=== Exercise brief ===
The response should be an exact copy of every record.

=== Dataset ===

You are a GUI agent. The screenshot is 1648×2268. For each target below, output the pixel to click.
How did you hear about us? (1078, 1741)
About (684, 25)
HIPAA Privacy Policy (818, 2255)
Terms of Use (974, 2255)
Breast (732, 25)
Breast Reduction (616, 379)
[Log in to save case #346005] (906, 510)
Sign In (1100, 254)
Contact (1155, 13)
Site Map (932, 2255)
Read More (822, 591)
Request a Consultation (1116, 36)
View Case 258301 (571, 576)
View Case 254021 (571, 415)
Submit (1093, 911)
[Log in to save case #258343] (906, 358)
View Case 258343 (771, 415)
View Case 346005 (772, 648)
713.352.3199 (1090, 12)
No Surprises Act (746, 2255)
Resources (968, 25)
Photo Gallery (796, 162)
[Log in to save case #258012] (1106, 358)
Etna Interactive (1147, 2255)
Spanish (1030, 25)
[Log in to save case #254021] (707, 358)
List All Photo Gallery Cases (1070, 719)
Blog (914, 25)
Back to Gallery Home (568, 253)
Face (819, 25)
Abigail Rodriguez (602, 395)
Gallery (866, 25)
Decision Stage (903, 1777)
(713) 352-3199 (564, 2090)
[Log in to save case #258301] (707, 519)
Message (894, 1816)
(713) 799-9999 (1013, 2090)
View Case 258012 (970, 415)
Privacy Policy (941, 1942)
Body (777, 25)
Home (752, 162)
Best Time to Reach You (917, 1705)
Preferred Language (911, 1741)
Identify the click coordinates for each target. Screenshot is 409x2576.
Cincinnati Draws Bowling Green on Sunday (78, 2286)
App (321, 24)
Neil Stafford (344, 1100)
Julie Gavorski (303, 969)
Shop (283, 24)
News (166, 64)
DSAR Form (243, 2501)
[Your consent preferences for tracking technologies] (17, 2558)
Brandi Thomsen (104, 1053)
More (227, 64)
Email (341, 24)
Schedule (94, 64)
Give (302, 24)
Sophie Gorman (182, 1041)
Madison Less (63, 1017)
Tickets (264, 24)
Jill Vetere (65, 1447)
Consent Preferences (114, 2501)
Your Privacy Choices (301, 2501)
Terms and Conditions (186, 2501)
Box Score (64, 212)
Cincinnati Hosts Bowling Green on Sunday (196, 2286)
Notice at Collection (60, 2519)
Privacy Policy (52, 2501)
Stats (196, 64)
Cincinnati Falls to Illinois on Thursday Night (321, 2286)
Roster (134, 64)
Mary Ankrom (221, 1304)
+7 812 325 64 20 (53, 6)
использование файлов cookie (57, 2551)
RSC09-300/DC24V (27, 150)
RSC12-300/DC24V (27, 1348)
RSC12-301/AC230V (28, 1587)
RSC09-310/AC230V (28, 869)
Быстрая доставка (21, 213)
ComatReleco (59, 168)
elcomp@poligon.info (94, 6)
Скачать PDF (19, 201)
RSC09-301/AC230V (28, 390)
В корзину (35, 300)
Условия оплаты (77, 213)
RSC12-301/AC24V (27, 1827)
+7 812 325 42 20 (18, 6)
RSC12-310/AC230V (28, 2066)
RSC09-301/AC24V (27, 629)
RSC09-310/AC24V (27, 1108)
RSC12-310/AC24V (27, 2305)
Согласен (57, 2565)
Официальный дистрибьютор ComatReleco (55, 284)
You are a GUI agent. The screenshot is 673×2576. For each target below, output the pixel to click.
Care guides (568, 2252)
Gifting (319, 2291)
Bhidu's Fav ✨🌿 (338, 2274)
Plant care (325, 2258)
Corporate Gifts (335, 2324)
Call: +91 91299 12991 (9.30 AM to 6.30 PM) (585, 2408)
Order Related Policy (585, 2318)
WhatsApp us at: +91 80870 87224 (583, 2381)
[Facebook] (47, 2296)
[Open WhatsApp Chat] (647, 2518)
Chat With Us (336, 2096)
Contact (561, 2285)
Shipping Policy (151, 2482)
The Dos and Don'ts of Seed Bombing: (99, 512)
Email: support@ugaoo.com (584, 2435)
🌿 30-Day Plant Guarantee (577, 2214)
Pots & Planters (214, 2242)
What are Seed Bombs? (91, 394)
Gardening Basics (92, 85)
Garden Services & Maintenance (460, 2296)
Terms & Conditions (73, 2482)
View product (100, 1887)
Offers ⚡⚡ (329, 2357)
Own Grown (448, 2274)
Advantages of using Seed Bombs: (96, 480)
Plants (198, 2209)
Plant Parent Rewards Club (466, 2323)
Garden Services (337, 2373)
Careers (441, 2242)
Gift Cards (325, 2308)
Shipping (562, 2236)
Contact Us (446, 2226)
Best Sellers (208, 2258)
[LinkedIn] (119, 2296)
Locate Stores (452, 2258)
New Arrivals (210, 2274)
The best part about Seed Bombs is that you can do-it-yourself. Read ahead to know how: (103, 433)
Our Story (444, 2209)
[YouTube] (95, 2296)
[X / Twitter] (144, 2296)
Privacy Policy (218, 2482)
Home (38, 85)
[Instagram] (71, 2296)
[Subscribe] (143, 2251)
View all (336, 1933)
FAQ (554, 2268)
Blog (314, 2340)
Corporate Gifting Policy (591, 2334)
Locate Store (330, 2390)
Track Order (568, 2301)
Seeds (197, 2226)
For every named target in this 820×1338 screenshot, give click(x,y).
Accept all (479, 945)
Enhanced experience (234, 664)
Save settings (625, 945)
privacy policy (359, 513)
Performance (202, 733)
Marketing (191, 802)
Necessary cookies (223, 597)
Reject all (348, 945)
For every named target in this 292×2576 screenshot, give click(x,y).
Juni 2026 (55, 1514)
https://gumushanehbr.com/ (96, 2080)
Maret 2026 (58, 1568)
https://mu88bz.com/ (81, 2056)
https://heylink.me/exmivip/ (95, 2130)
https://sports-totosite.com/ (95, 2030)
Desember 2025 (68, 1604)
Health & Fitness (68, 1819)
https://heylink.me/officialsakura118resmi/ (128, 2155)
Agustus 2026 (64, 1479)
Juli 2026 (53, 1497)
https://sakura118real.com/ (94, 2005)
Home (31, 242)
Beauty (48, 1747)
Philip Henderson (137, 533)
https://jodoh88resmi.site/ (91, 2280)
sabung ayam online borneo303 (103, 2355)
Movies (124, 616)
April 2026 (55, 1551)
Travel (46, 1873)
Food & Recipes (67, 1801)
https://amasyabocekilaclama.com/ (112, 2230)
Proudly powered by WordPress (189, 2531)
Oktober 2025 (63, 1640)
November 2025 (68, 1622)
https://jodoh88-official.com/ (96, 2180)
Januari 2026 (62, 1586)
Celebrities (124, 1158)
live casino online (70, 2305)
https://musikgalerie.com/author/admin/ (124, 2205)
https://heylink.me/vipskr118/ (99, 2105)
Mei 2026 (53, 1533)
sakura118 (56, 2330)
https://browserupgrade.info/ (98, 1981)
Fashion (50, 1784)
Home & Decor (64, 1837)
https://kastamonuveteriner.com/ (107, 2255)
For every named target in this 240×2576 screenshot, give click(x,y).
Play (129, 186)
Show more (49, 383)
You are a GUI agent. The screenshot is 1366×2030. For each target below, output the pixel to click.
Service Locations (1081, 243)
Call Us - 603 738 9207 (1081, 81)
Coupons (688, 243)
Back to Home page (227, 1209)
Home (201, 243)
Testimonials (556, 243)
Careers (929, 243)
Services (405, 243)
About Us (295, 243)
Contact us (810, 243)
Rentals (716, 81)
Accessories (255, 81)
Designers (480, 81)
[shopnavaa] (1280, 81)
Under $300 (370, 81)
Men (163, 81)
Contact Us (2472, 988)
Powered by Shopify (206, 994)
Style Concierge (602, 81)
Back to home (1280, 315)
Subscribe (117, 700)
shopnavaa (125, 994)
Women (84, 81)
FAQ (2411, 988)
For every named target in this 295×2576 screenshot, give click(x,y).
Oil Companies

=== Answer space ===
You are a GUI agent. The screenshot is 1648×2268. For each target below, output the pixel to click.
How did you hear about us? (1078, 1741)
About (684, 25)
HIPAA Privacy Policy (818, 2255)
Terms of Use (974, 2255)
Breast (732, 25)
Breast Reduction (616, 379)
[Log in to save case #346005] (906, 510)
Sign In (1100, 254)
Contact (1155, 13)
Site Map (932, 2255)
Read More (822, 591)
Request a Consultation (1116, 36)
View Case 258301 (571, 576)
View Case 254021 (571, 415)
Submit (1093, 911)
[Log in to save case #258343] (906, 358)
View Case 258343 (771, 415)
View Case 346005 (772, 648)
713.352.3199 (1090, 12)
No Surprises Act (746, 2255)
Resources (968, 25)
Photo Gallery (796, 162)
[Log in to save case #258012] (1106, 358)
Etna Interactive (1147, 2255)
Spanish (1030, 25)
[Log in to save case #254021] (707, 358)
List All Photo Gallery Cases (1070, 719)
Blog (914, 25)
Back to Gallery Home (568, 253)
Face (819, 25)
Abigail Rodriguez (602, 395)
Gallery (866, 25)
Decision Stage (903, 1777)
(713) 352-3199 (564, 2090)
[Log in to save case #258301] (707, 519)
Message (894, 1816)
(713) 799-9999 (1013, 2090)
View Case 258012 (970, 415)
Privacy Policy (941, 1942)
Body (777, 25)
Home (752, 162)
Best Time to Reach You (917, 1705)
Preferred Language (911, 1741)
Identify the click coordinates for each target. Screenshot is 409x2576.
Cincinnati Draws Bowling Green on Sunday (78, 2286)
App (321, 24)
Neil Stafford (344, 1100)
Julie Gavorski (303, 969)
Shop (283, 24)
News (166, 64)
DSAR Form (243, 2501)
[Your consent preferences for tracking technologies] (17, 2558)
Brandi Thomsen (104, 1053)
More (227, 64)
Email (341, 24)
Schedule (94, 64)
Give (302, 24)
Sophie Gorman (182, 1041)
Madison Less (63, 1017)
Tickets (264, 24)
Jill Vetere (65, 1447)
Consent Preferences (114, 2501)
Your Privacy Choices (301, 2501)
Terms and Conditions (186, 2501)
Box Score (64, 212)
Cincinnati Hosts Bowling Green on Sunday (196, 2286)
Notice at Collection (60, 2519)
Privacy Policy (52, 2501)
Stats (196, 64)
Cincinnati Falls to Illinois on Thursday Night (321, 2286)
Roster (134, 64)
Mary Ankrom (221, 1304)
+7 812 325 64 20 (53, 6)
использование файлов cookie (57, 2551)
RSC09-300/DC24V (27, 150)
RSC12-300/DC24V (27, 1348)
RSC12-301/AC230V (28, 1587)
RSC09-310/AC230V (28, 869)
Быстрая доставка (21, 213)
ComatReleco (59, 168)
elcomp@poligon.info (94, 6)
Скачать PDF (19, 201)
RSC09-301/AC230V (28, 390)
В корзину (35, 300)
Условия оплаты (77, 213)
RSC12-301/AC24V (27, 1827)
+7 812 325 42 20 (18, 6)
RSC12-310/AC230V (28, 2066)
RSC09-301/AC24V (27, 629)
RSC09-310/AC24V (27, 1108)
RSC12-310/AC24V (27, 2305)
Согласен (57, 2565)
Официальный дистрибьютор ComatReleco (55, 284)
You are a GUI agent. The screenshot is 673×2576. For each target below, output the pixel to click.
Care guides (568, 2252)
Gifting (319, 2291)
Bhidu's Fav ✨🌿 (338, 2274)
Plant care (325, 2258)
Corporate Gifts (335, 2324)
Call: +91 91299 12991 (9.30 AM to 6.30 PM) (585, 2408)
Order Related Policy (585, 2318)
WhatsApp us at: +91 80870 87224 (583, 2381)
[Facebook] (47, 2296)
[Open WhatsApp Chat] (647, 2518)
Chat With Us (336, 2096)
Contact (561, 2285)
Shipping Policy (151, 2482)
The Dos and Don'ts of Seed Bombing: (99, 512)
Email: support@ugaoo.com (584, 2435)
🌿 30-Day Plant Guarantee (577, 2214)
Pots & Planters (214, 2242)
What are Seed Bombs? (91, 394)
Gardening Basics (92, 85)
Garden Services & Maintenance (460, 2296)
Terms & Conditions (73, 2482)
View product (100, 1887)
Offers ⚡⚡ (329, 2357)
Own Grown (448, 2274)
Advantages of using Seed Bombs: (96, 480)
Plants (198, 2209)
Plant Parent Rewards Club (466, 2323)
Garden Services (337, 2373)
Careers (441, 2242)
Gift Cards (325, 2308)
Shipping (562, 2236)
Contact Us (446, 2226)
Best Sellers (208, 2258)
[LinkedIn] (119, 2296)
Locate Stores (452, 2258)
New Arrivals (210, 2274)
The best part about Seed Bombs is that you can do-it-yourself. Read ahead to know how: (103, 433)
Our Story (444, 2209)
[YouTube] (95, 2296)
[X / Twitter] (144, 2296)
Privacy Policy (218, 2482)
Home (38, 85)
[Instagram] (71, 2296)
[Subscribe] (143, 2251)
View all (336, 1933)
FAQ (554, 2268)
Blog (314, 2340)
Corporate Gifting Policy (591, 2334)
Locate Store (330, 2390)
Track Order (568, 2301)
Seeds (197, 2226)
For every named target in this 820×1338 screenshot, give click(x,y).
Accept all (479, 945)
Enhanced experience (234, 664)
Save settings (625, 945)
privacy policy (359, 513)
Performance (202, 733)
Marketing (191, 802)
Necessary cookies (223, 597)
Reject all (348, 945)
For every named target in this 292×2576 screenshot, give click(x,y).
Juni 2026 (55, 1514)
https://gumushanehbr.com/ (96, 2080)
Maret 2026 (58, 1568)
https://mu88bz.com/ (81, 2056)
https://heylink.me/exmivip/ (95, 2130)
https://sports-totosite.com/ (95, 2030)
Desember 2025 (68, 1604)
Health & Fitness (68, 1819)
https://heylink.me/officialsakura118resmi/ (128, 2155)
Agustus 2026 (64, 1479)
Juli 2026 (53, 1497)
https://sakura118real.com/ (94, 2005)
Home (31, 242)
Beauty (48, 1747)
Philip Henderson (137, 533)
https://jodoh88resmi.site/ (91, 2280)
sabung ayam online borneo303 (103, 2355)
Movies (124, 616)
April 2026 (55, 1551)
Travel (46, 1873)
Food & Recipes (67, 1801)
https://amasyabocekilaclama.com/ (112, 2230)
Proudly powered by WordPress (189, 2531)
Oktober 2025 (63, 1640)
November 2025 (68, 1622)
https://jodoh88-official.com/ (96, 2180)
Januari 2026 (62, 1586)
Celebrities (124, 1158)
live casino online (70, 2305)
https://musikgalerie.com/author/admin/ (124, 2205)
https://heylink.me/vipskr118/ (99, 2105)
Mei 2026 (53, 1533)
sakura118 (56, 2330)
https://browserupgrade.info/ (98, 1981)
Fashion (50, 1784)
Home & Decor (64, 1837)
https://kastamonuveteriner.com/ (107, 2255)
For every named target in this 240×2576 screenshot, give click(x,y).
Play (129, 186)
Show more (49, 383)
You are a GUI agent. The screenshot is 1366×2030. For each target below, output the pixel to click.
Service Locations (1081, 243)
Call Us - 603 738 9207 (1081, 81)
Coupons (688, 243)
Back to Home page (227, 1209)
Home (201, 243)
Testimonials (556, 243)
Careers (929, 243)
Services (405, 243)
About Us (295, 243)
Contact us (810, 243)
Rentals (716, 81)
Accessories (255, 81)
Designers (480, 81)
[shopnavaa] (1280, 81)
Under $300 (370, 81)
Men (163, 81)
Contact Us (2472, 988)
Powered by Shopify (206, 994)
Style Concierge (602, 81)
Back to home (1280, 315)
Subscribe (117, 700)
shopnavaa (125, 994)
Women (84, 81)
FAQ (2411, 988)
For every named target in this 295×2576 screenshot, give click(x,y).
Oil Companies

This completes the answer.